Sunday, November 16, 2014

De protestas y peticiones de renuncia



Los desaparecidos de Ayotzinapa es probablemente el peor problema que algún gobierno mexicano ha tenido desde la matanza del 68. El gobierno encabezado por Enrique Peña Nieto, que no parece ser más que un títere parlachín que sólo sale a dar discursos y a viajar a remotos lugares para huir de la realidad nacional, todo lo ha hecho tarde y mal. Las conclusiones del exhausto procurador Murillo Karam se desvanecen y nadie sabe aún de la verdadera suerte de los 43 desaparecidos de Ayotzinapa.

Pero regresa Peña Nieto de su gira ridícula, en donde firmo N acuerdos que probablemente se guarden en alguna parte, porque a nadie le importan, y ante el panorama hallado en el país advierte que no quiere ni espera tener que hacer uso de la fuerza pública, de la cual está legítimamente capacitado. Claramente esta es una señal de que las cosas se le están poniendo feas. Y se están poniendfo así ante una descomposición gigantesca del gobierno y sus instituciones. Hoy en día las protestas empiezan a tomar formas diversas. Destruyen una sede local del PRI en algún estado, queman automóviles y para colmo, unos judiciales se meten a la UNAM dizque a investigar el robo de un celular y sale un estudiante herido, un perro muerto y un auto incendiado.
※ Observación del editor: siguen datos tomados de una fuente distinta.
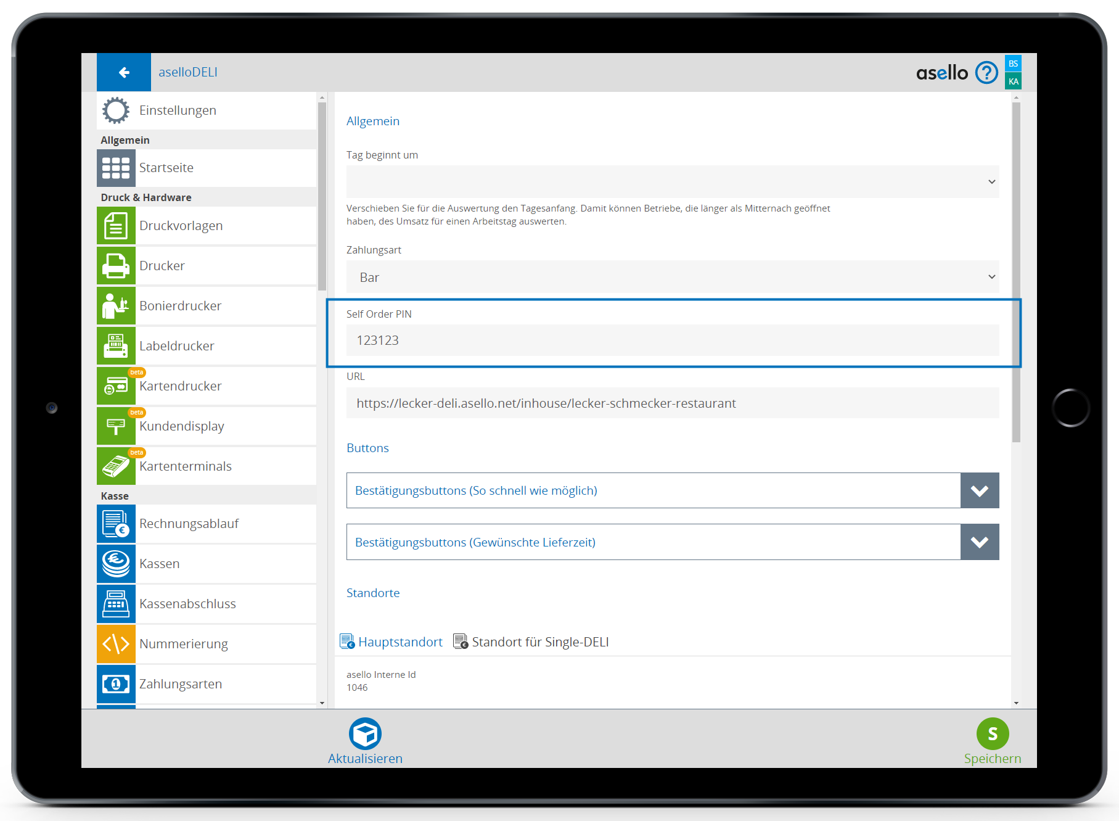Expand Bestätigungsbuttons (Gewünschte Lieferzeit)
This screenshot has width=1119, height=821.
point(979,542)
Y hay muchas manifestaciones más, por ejemplo, la de ciudadanos que han ido a las grandes tiendas para armar un sanquintín por el "Buen Fin" y en algunos casos han obligado a las tiendas a cerrar para evitar que las cosas se pongan peor. El escenario es el de un polvorín y el primer culpable de esto es este gobierno indolente, que prefiere irse a que le aplaudan a China y Australia a enfrentar un país que está llegando al límite de la paciencia.
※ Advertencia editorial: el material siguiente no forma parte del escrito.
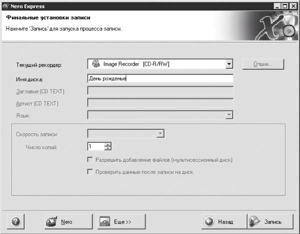The image size is (300, 234).
Task: Click the Image Recorder drive icon
Action: coord(96,64)
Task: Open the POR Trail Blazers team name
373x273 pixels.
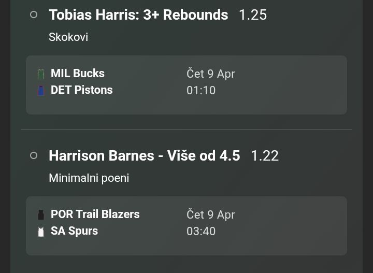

Ya llevamos años, desde los últimos de Fox y todo el sexenio de Calderón, hablando de la inseguridad. Se han hecho marchas enormes, en donde todos van vestidos de blanco para simbolizar que se busca la paz. Han salido carteles como el de "No + Sangre", iniciativas para bajar la inseguridad, reuniones con los altos mandos del gobierno, incluso el propio presidente, pero pasan los años y las cosas no sólo no mejoran, sino que están empeorando. Los normalistas desaparecidos son ya la gota que derrama el vaso y que demuestra que el gobierno, el Estado en pleno, está lleno de bandoleros, de rufianes, de criminales, de impunidad, a quien no le importan las críticas del pueblo y se siguen burlando de él construyendo casas de 86 millones de pesos para la Gaviota y su bonito esposo e inútil presidente.
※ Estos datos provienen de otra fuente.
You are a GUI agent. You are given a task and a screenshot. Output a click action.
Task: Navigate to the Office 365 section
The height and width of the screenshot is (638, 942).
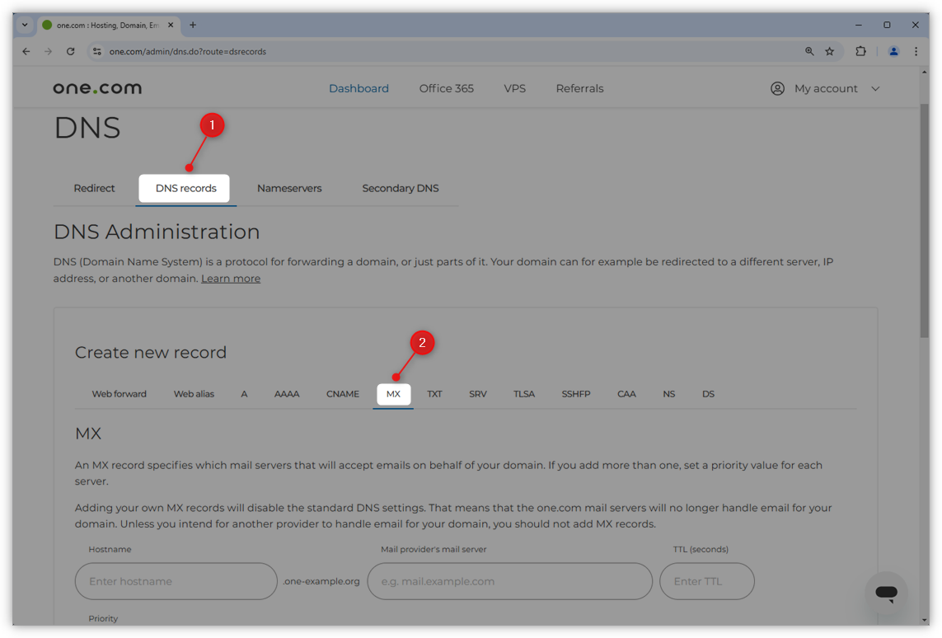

Evidentemente la percepción de las cosas está supeditada a lo que leemos, a las redes sociales, y al cúmulo de situaciones que nos hacen abriri los ojos con asombro y coraje. Sin embargo, ningún hashtag como #RENUNCIA EPN va a hacerlo renunciar. Quitar a un presidente, a un gobierno -el que sea- no se va a poder hacer con mensajitos en Facebook o Twitter. Debe haber un sinfín de acciones que se vean y que pongan verdaderamente en jaque al gobierno. Y las acciones no son marchas vestidos de blanco o mensajitos en la red Internet, sino acciones que impidan que el gobierno se salga con la suya o que ignore al pueblo como lo ha estado haciendo sistemáticamente por años.

México, en mi opinión, se acerca a una peligrosa espiral que puede hacer que las cosas acaben muy mal, de verdad, muy muy mal. Peña Nieto es incapaz de resolver la situación pero nadie quiere perder sus prebendas y canonjias. Ya parece que dejar el poder es cuestión de pedírselo amablemente. Quien crea esto es un tonto de capirote o quizás un niño ingenuo de 6 años.